BEIJING (Reuters) - China will launch three astronauts into space next year in its third manned rocket flight and broadcast its first space-walk live, local media reported on Tuesday.
China in 2003 became only the third country to put a man into space using its own rocket after the former Soviet Union and the United States. It then sent two astronauts on a five-day flight on its Shenzhou VI rocket in Oct 2005.
China planned to launch its third manned rocket, Shenzhou VII, into space in October 2008, according to a local newspaper report reproduced in the Shanghai Daily.
"The (astronauts) will walk in space for the first time and each move will be broadcast live," the paper quoted Pang Zhihao, a researcher with the China Academy of Space Technology, as saying.
The astronauts would be attached to a belt but would "walk as far as five meters", Pang said.
China has also set a target of five years to have its next generation of carrier rockets ready for launch, the Beijing News said in a separate report.

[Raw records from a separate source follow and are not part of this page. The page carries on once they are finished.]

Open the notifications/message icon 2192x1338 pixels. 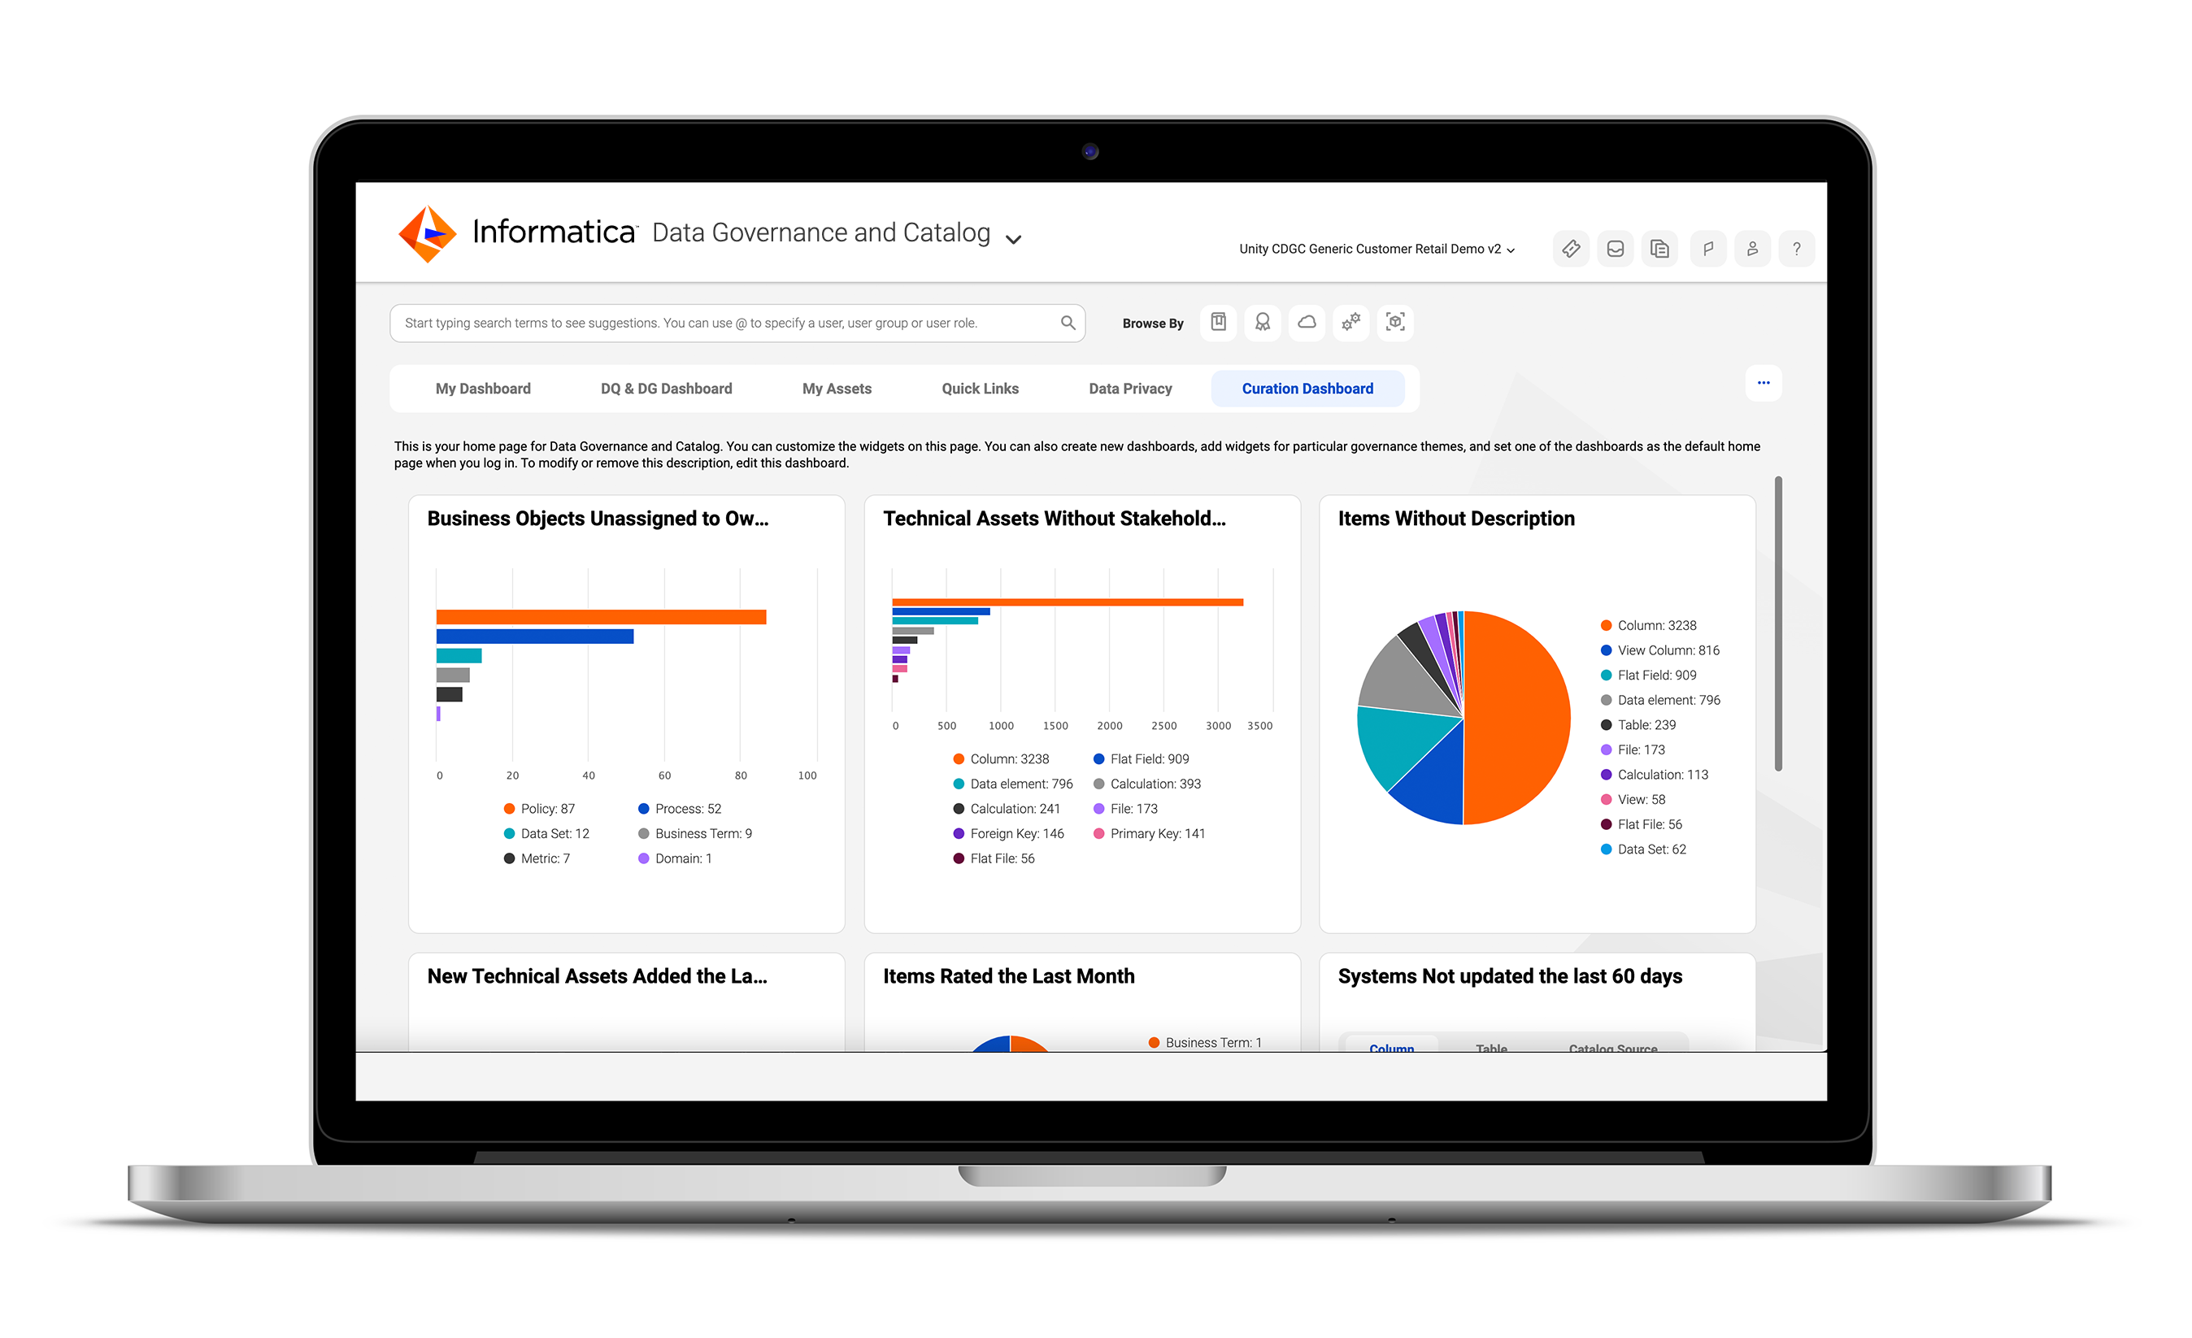point(1616,246)
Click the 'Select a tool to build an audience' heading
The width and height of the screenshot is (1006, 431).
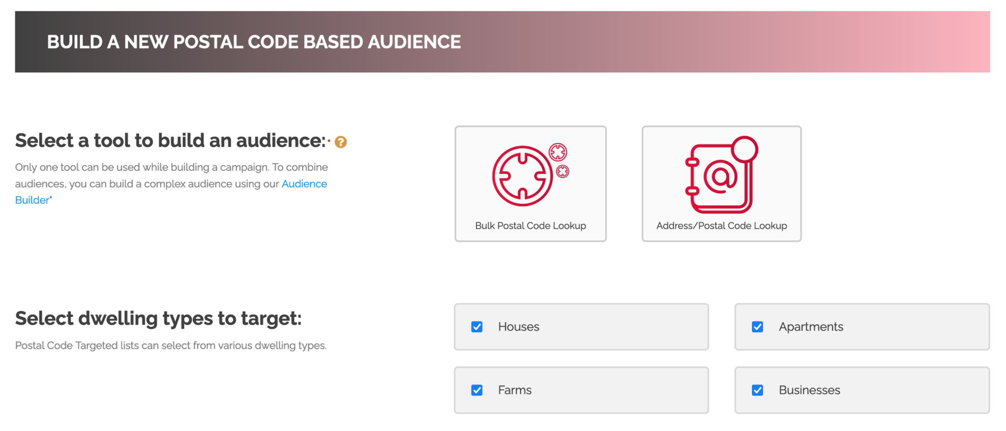click(x=170, y=140)
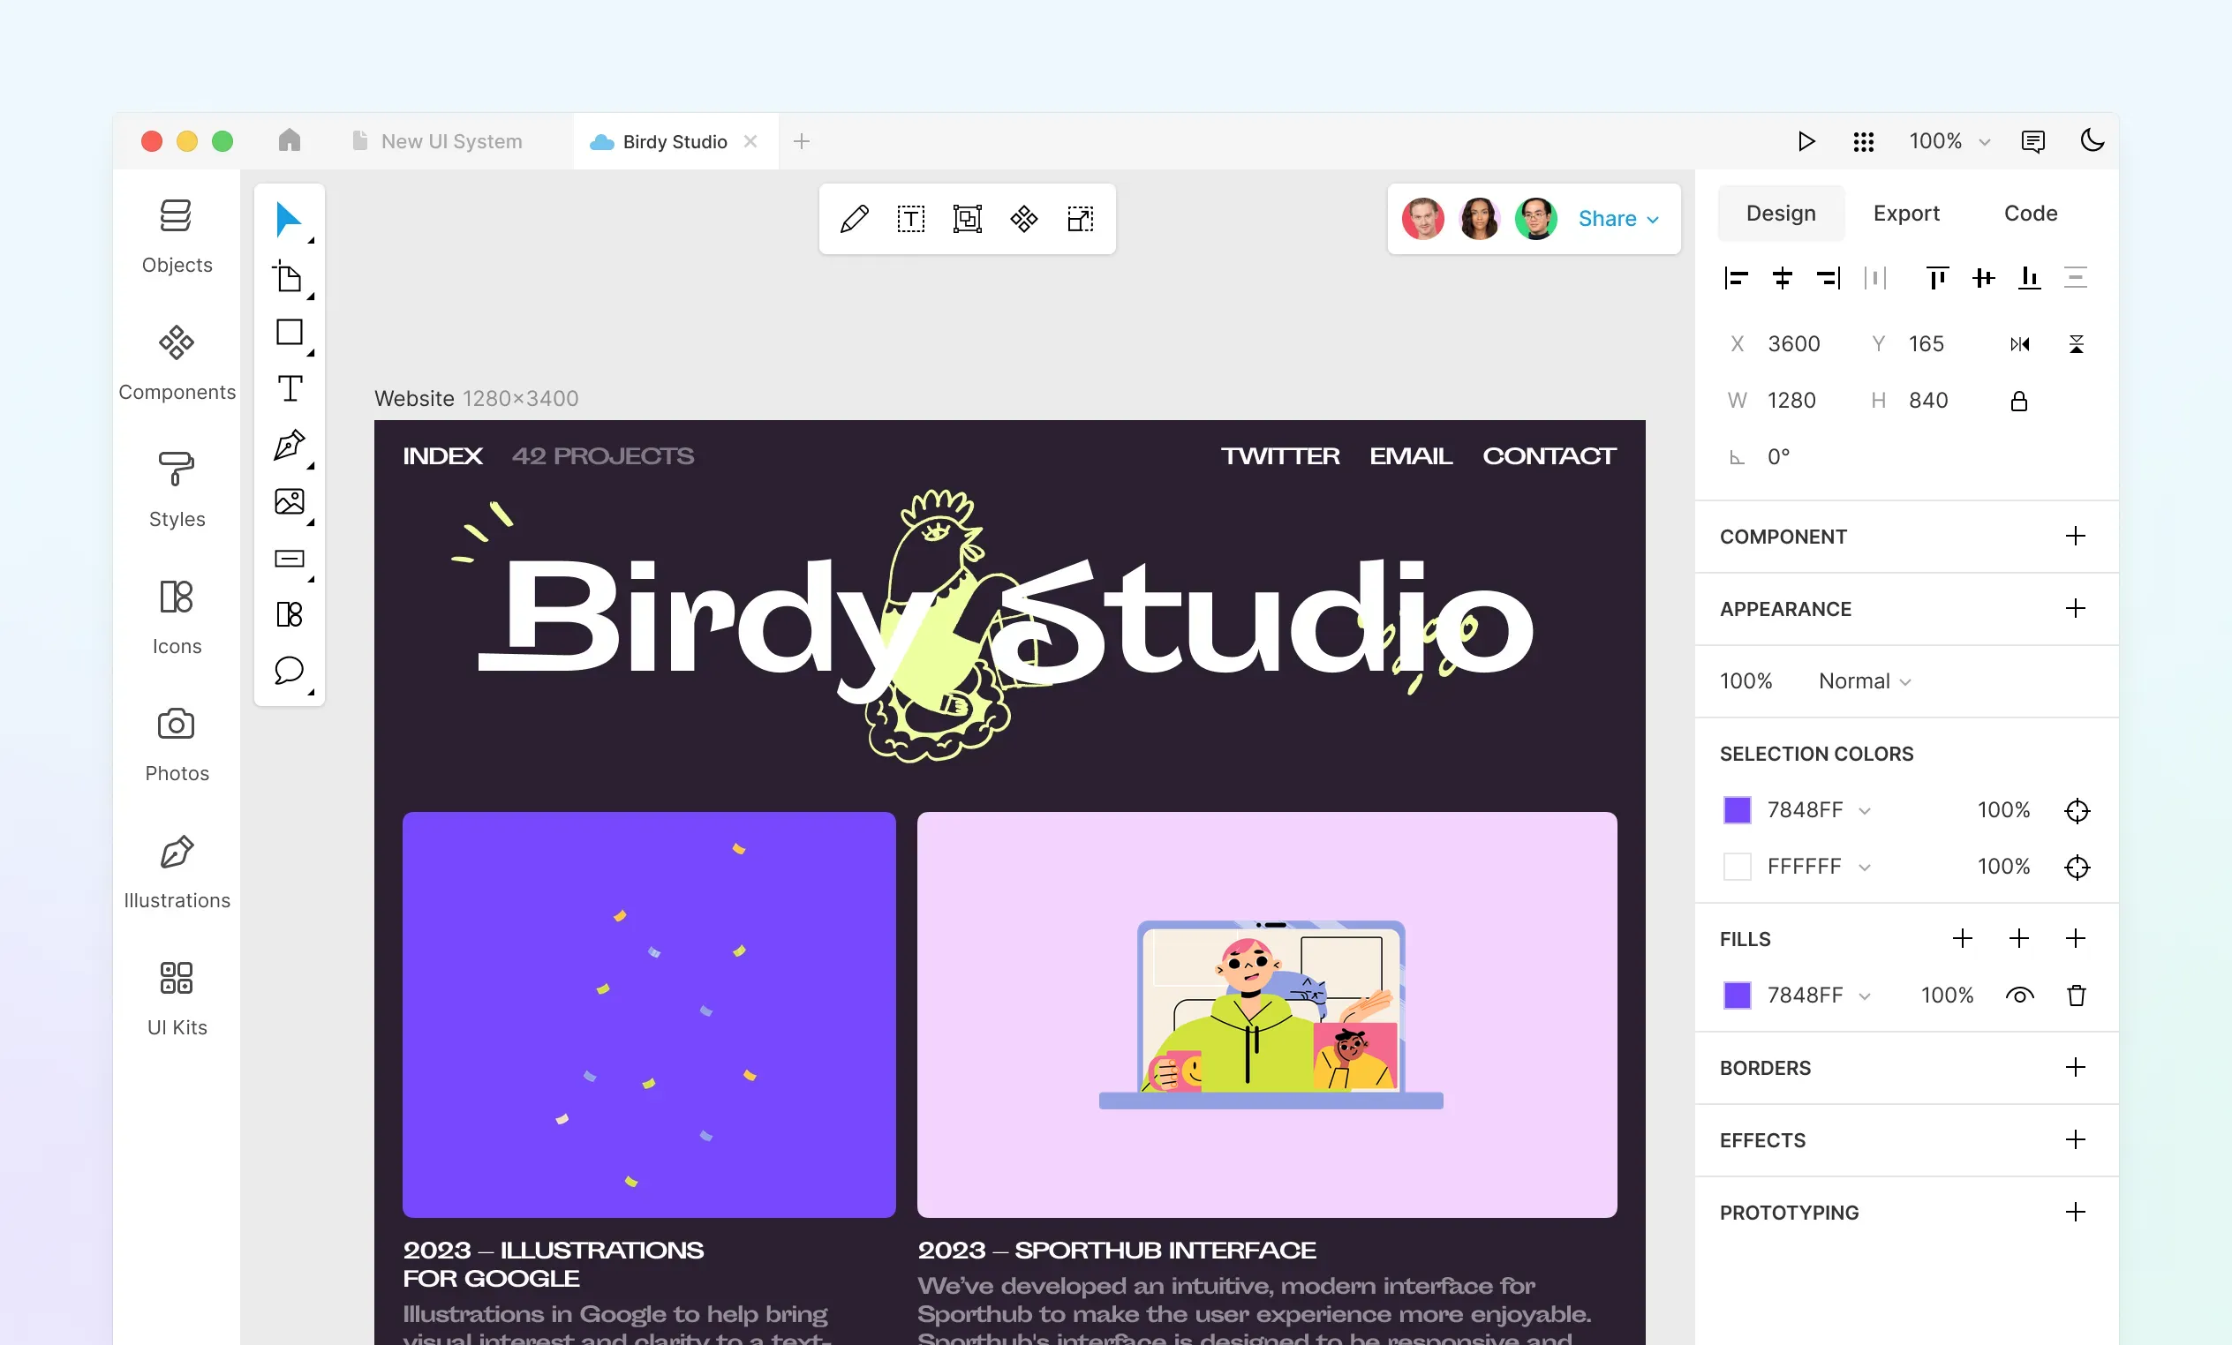This screenshot has width=2232, height=1345.
Task: Switch to the Code tab
Action: pos(2031,210)
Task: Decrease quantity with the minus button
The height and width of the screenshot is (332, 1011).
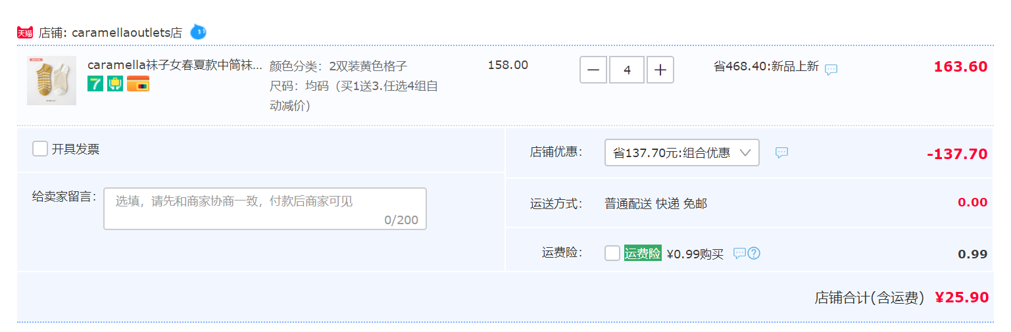Action: coord(593,70)
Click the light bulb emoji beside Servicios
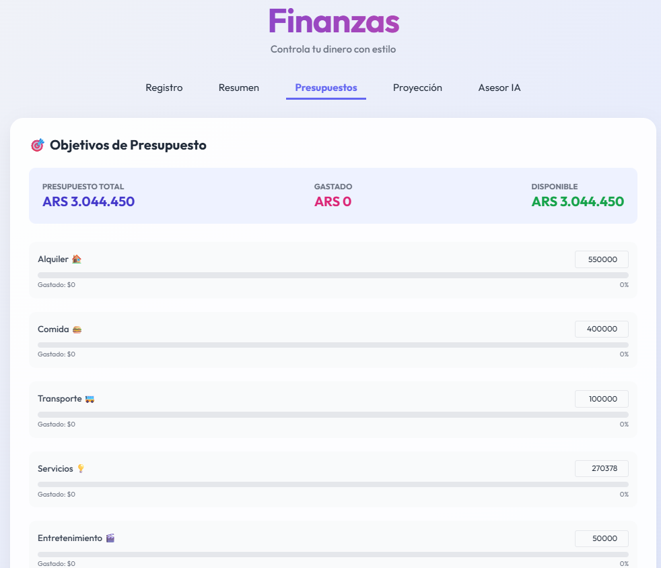Image resolution: width=661 pixels, height=568 pixels. (81, 469)
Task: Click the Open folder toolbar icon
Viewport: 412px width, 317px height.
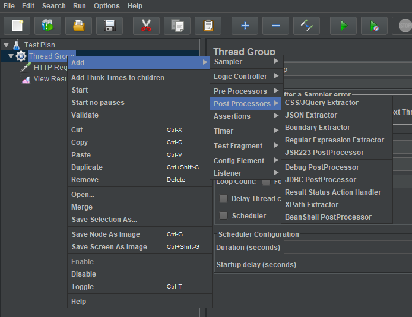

Last month, China announced it would build a new range of carrier rockets designed to send bigger satellites and potentially space stations into space.
"The preliminary plan is to be able to put these rockets into operation after five years," the paper quoted Zhang Yanhe, deputy director of the Tianjin office of the Commission of Science Technology and Industry for National Defence, as saying.
China would start building the rockets at the end of 2009, following completion of a 4.5 billion yuan ($606 million) manufacturing base in Tianjin, the paper said.
China's space program has come a long way since late leader Mao Zedong lamented that the country could not even launch a potato into space.
Its first lunar probe, Chang'e 1, reached its working orbit earlier this month, and the second stage of its lunar exploration project envisages a moon landing.
It has also said it would work with Russia to send probes to Mars aboard a Russian rocket in 2009.